Antiderivative: A function $F$ is called an antiderivative of a function $f$ in an interval if $F'=f$ in that interval.

Indefinite integral: the family of all the antiderivatives of a function $f$ is called indefinite integral of $f$ and is denoted by $\int f(x)dx$. Having shown that the difference of any two antiderivatives of the same function is constant, if $F$ is an antiderivative of $f$, then we write $\int f(x)dx=F(x)+C$, where $C$ is a constant.

The problem I see is that some textbooks define the differential in a very vague manner and then foster the use of the equality $dy=y'dx$ without justification.

For example, when presenting the integration by parts all starts fine with the product rule of two differentiable functions $u$ and $v$: $$(uv)'=u'v+uv'\implies uv'=(uv)'-u'v$$ which implies that $$\int u(x)v'(x)dx=u(x)v(x)-\int u'(x)v(x)dx\quad\quad\quad (A)$$

The problem starts with the manipulation of the dummy symbols in the notation of the indefinite integral by the substitutions $dv=v'(x)dx$ and $du=u'(x)dx$ resulting in the popular formula: $$\int udv=uv-\int vdu\quad\quad\quad (B)$$

When I look at the definition of indefinite integral, equality (A) is well-defined but (B) is not.

Into practice: Calculate $\int 2x\cos(x)dx$.

A student using (A) will write: let $u(x)=2x$ and $v'(x)=\cos(x)$. Then $u'(x)=2$ and $v(x)=\int cos(x)dx=\sin(x)$ (here undertanding that we just need 1 (any) antiderivative)

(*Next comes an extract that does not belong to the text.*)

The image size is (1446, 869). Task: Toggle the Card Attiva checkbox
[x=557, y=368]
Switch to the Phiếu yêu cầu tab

Then by (A) we have: $\int 2x\cos(x)dx=2x\sin(x)-\int 2\sin(x)dx=2x\sin(x)+2\cos(x)+C$.

When using (B) students use $u=2x$ and $dv=\cos(x)dx$. Then compute $du=2dx$ and $v=\sin(x)$, and finally replace the pieces into (B) as if they were TeX processors. I mean, the method relies on the syntax of (B), not in the definition of indefinite integral.

Question: what is the mathematical justification to accept the use of (B)? The justification should be at the level of students taking Calculus 1.

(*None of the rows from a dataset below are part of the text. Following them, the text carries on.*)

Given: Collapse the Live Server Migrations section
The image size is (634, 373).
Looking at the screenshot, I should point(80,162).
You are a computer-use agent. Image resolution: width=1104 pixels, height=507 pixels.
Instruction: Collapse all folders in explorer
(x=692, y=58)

Remark: Note that substitutions of the type $dy=y'dx$ are not necessary for the substitution techniques of integration in a Calculus 1 course.

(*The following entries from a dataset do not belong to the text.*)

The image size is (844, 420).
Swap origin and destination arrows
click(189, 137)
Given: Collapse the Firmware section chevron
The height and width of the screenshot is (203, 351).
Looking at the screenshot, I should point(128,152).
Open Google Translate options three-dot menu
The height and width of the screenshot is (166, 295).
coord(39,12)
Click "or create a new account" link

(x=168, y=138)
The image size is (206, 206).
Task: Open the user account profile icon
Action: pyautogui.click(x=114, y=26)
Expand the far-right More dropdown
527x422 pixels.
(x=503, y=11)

Indeed, if $F'=f$, then the chain rule shows: $$(F\circ g)'(x)=f(g(x))g'(x)$$ so by the definition of indefinite integral $$\int f(g(x))g'(x)dx=F(g(x))+C,$$ or equivalently, $$\int f(g(x))g'(x)dx=\left.\int f(u)du\right|_{u=g(x)}.$$

Update: Thanks to the answers posted, I realized that my concern was justified: (B) is (apparently) only justified after considering contents that are not part of a calculus 1 course, say, through Stieltjes integrals or differentials. Thank you for the well-presented answers and for the comments and resources presented in the comment sections.

I am well aware that it would not be good to hide (B) from my students since as it was pointed out in the comments, students will face it sooner or later and they should be prepared for it. That is why I posted this question. I think I will present and mostly use (A) during the course. I will mention (B) stating that is true but we do not have the tools to prove it and that for now it can be used as a notation-wise shortcut for (A), so they have a way to justify steps that appear in many calculus textbooks, steps that are layout without a proper justification (and you wonder why people do not understand mathematics).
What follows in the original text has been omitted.